*Your tasks*:
a. In the article about the ChatGPT smartphone, which MediaTek chipset is the custom-tweaked chipset based on?
b. In the article about the ChatGPT smartphone, substitute "silly" for "stupid" and write out the passage from "More specific is" up to and including "protected, we suppose.".

*Text excerpt*:
It’s increasingly likely that a ChatGPT smartphone prototype is on the way, at the very least. Previously, analyst Ming-Chi Kuo listed the device’s development and some of the proposed specs. The same source now details pretty much everything the phone will include, hardware-wise.
The only thing missing from the roster is camera and microphone hardware, both of which are likely to be fairly advanced. They’re also probably not going to be standard fare, since an AI-focused phone would hew closer toward giving the device eyes and ears rather than capturing mundane human memories.
Calling ChatGPT
The proposed hardware includes a custom-tweaked MediaTek chipset based on the company’s 2nm Dimensity 9600. The included dual NPU system will handle different versions of AI inference, according to the report. It makes sense — you’d want an AI-specific phone to be as versatile as possible.
LPDDR6 RAM is being proposed, along with support for UFS 5.0. The quantities for RAM and storage have yet to be listed, but they’re both likely to be extensive… and expensive. At a guess, we’d say 12GB of RAM at least, with a minimum of 512GB of storage. 1TB or 2TB would be more useful, assuming the device would host a localised version of ChatGPT.
Our guess at the computer vision system seems to be on the money, too. OpenAI is said to be considering an upgraded image signal processor specifically for “visual perception”. Lenses to accompany the ISP aren’t known, but unless you’re looking at capturing data for queries at 30x zoom, it probably won’t need a 200MP sensor. The other hardware is likely to drive the price up, so saving here would be another sensible move.
More specific is the presence of a protected Kernel-based Virtual Machine (pKVM), something to help the AI environment to function without it wiping your phone because you asked ChatGPT a stupid question. It could also keep your data more protected, we suppose.
There will definitely be a subscription component along with the hardware price tag. Buying a ChatGPT smartphone just to use the free tier wouldn’t be a sensible move. However, the company’s ambition of selling 30 million units between 2027 and 2028 seems… well, extremely ambitious. We’ll have to see how Sam Altman’s company does, given what it seems to be working with so far.

*Dataset content*:
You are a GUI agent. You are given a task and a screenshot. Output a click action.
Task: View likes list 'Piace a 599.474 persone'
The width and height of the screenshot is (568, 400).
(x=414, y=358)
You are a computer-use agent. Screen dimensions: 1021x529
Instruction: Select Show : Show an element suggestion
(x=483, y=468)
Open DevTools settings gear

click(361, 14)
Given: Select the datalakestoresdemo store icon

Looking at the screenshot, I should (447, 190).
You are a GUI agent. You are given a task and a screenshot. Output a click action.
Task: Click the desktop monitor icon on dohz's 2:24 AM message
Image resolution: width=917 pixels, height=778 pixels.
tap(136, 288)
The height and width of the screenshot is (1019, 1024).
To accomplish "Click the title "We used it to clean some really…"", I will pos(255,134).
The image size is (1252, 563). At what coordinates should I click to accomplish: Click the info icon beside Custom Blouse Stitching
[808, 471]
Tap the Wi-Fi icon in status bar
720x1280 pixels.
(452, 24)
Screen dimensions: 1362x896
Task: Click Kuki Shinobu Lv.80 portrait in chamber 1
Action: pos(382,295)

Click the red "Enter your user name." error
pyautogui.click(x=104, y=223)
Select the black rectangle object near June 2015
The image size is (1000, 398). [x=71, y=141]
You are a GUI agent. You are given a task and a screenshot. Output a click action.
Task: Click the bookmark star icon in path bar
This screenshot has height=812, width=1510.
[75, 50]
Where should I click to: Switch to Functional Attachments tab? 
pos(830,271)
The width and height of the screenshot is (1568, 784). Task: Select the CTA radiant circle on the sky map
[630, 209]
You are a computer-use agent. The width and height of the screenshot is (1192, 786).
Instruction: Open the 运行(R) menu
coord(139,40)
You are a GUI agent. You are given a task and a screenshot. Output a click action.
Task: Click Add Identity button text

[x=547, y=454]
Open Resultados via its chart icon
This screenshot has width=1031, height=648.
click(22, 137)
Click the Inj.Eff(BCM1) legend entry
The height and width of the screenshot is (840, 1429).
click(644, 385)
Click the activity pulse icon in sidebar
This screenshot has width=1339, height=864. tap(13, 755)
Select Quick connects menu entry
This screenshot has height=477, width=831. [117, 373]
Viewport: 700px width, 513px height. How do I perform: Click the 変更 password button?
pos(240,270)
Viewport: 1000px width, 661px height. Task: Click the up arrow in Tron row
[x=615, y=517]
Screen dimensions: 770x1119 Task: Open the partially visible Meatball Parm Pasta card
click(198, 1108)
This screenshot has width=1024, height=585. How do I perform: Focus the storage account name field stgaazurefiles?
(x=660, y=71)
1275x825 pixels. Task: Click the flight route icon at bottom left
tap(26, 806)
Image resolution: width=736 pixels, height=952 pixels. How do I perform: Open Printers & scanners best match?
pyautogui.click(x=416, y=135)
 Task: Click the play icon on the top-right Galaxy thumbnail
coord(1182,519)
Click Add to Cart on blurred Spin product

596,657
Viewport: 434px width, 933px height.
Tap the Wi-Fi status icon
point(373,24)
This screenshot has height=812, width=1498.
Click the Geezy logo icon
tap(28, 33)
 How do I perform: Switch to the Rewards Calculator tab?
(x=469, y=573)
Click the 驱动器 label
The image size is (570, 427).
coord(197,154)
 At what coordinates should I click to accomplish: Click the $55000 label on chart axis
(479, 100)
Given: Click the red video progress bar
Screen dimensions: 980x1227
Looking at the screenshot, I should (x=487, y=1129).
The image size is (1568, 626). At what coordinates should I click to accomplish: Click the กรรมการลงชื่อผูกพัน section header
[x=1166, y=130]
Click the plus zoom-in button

*Solutions to the problems*:
a. The company's 2nm Dimensity 9600.

b.
More specific is the presence of a protected Kernel-based Virtual Machine (pKVM), something to help the AI environment to function without it wiping your phone because you asked ChatGPT a silly question. It could also keep your data more protected, we suppose.